Open SLrepo opened 4 years ago

SLrepo commented 4 years ago

According to the reference, collision distance should be negative when objects are in collision. However, when the objects are not primitive shapes (e.g. when a loaded .obj file object is in collision with some other objects), the min_distance returned by DistanceResult is always 0. Below is an example.

BVHModel<RSS> m1; std::vector<Vector3> p1; std::vector t1; loadOBJFile("mesh.obj", p1, t1); m1.beginModel(); m1.addSubModel(p1, t1); m1.endModel(); BVHModel<RSS> m2; Cylinder c2(20, 40); generateBVHModel(m2, c2, Transform3::Identity(), 16, 16); Transform3 tf1 = Transform3::Identity(); tf1.translation() = Vector3(20, 0, 0); DistanceRequest request; request.enable_signed_distance = true; DistanceResult res; res.clear(); distance(&m1, Transform3::Identity(), &m2, tf1, request, res); std::cout << "The penetration depth is " << res.min_distance << "\n";

When I change the first axis of "tf1" from 0 to 20, the returned min_distance gradually become smaller, at some point, it should become negative (objects in collision). However, it never becomes negative and stayed at 0. The .obj file I used is from here, the 'loadOBJFile' function is the same as the one used in fcl/test.
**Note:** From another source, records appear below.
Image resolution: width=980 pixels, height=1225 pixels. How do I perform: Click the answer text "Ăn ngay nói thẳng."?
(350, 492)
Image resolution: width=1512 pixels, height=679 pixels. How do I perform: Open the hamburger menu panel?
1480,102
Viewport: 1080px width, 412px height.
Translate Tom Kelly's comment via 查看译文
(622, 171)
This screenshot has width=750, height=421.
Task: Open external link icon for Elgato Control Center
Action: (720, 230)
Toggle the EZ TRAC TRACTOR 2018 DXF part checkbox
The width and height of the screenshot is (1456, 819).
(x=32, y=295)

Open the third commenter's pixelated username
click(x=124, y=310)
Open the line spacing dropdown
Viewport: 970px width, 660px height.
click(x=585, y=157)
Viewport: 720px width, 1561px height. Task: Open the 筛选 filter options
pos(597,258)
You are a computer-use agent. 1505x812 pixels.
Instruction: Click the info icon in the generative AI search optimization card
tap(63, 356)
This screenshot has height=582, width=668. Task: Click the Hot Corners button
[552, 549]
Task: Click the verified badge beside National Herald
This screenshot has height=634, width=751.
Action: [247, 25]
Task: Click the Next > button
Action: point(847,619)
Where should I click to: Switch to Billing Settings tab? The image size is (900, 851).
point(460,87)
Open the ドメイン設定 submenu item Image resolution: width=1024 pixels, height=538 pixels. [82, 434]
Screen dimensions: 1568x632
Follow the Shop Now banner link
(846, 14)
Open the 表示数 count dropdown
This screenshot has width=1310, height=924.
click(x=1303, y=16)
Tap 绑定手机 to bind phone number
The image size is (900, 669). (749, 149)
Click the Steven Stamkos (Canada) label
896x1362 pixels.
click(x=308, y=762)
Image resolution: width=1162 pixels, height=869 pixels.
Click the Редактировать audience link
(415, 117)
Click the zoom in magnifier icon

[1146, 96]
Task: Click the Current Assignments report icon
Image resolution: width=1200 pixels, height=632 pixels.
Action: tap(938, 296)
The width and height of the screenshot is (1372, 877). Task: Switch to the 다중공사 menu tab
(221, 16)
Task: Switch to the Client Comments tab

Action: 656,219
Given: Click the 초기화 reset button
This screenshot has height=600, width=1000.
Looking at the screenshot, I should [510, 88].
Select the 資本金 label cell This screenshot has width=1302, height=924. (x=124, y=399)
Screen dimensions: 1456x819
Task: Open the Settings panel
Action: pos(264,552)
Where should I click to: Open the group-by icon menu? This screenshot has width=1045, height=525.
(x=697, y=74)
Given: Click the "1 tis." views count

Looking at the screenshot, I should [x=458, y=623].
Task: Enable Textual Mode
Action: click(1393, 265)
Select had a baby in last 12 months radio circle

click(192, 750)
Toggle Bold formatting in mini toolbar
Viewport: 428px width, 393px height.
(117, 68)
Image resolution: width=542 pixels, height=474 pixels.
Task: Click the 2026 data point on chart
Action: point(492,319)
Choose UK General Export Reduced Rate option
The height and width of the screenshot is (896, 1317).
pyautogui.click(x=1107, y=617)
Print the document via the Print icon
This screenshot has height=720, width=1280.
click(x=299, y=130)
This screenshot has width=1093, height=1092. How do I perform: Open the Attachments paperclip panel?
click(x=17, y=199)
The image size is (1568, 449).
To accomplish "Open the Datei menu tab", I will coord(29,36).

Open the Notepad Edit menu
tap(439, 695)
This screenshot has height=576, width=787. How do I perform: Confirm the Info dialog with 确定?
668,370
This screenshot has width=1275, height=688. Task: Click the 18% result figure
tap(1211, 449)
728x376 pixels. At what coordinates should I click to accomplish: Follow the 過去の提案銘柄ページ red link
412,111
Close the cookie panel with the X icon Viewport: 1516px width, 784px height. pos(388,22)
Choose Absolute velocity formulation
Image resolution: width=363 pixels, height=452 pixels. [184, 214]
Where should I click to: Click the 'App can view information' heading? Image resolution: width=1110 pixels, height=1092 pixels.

jmirabel commented 4 years ago

FCL cannot compute the penetration between a non-convex mesh and anything else, for several reasons.

  1. BVHModel may not even be closed so the interior or exterior is not well defined. Thus BVHModel are surface only.
  2. Even if you define conventionally an interior, for a non-convex model, computing the penetration depth is not a local problem any more and is thus hard (read time-consuming) to compute. This isn't implemented in FCL.
SLrepo commented 4 years ago

FCL cannot compute the penetration between a non-convex mesh and anything else, for several reasons.

  1. BVHModel may not even be closed so the interior or exterior is not well defined. Thus BVHModel are surface only.
  2. Even if you define conventionally an interior, for a non-convex model, computing the penetration depth is not a local problem any more and is thus hard (read time-consuming) to compute. This isn't implemented in FCL.

Does it mean if the meshes are convex, fcl would work? Since a non-convex shape can be decomposed into several convex shapes.

SeanCurtis-TRI commented 4 years ago

Correct. The key being that convex shapes, by definition, must be closed. :) There is no ambiguity about inside/outside and there will be a well-defined minimum-translational distance (even though the "nearest point" may not be unique.)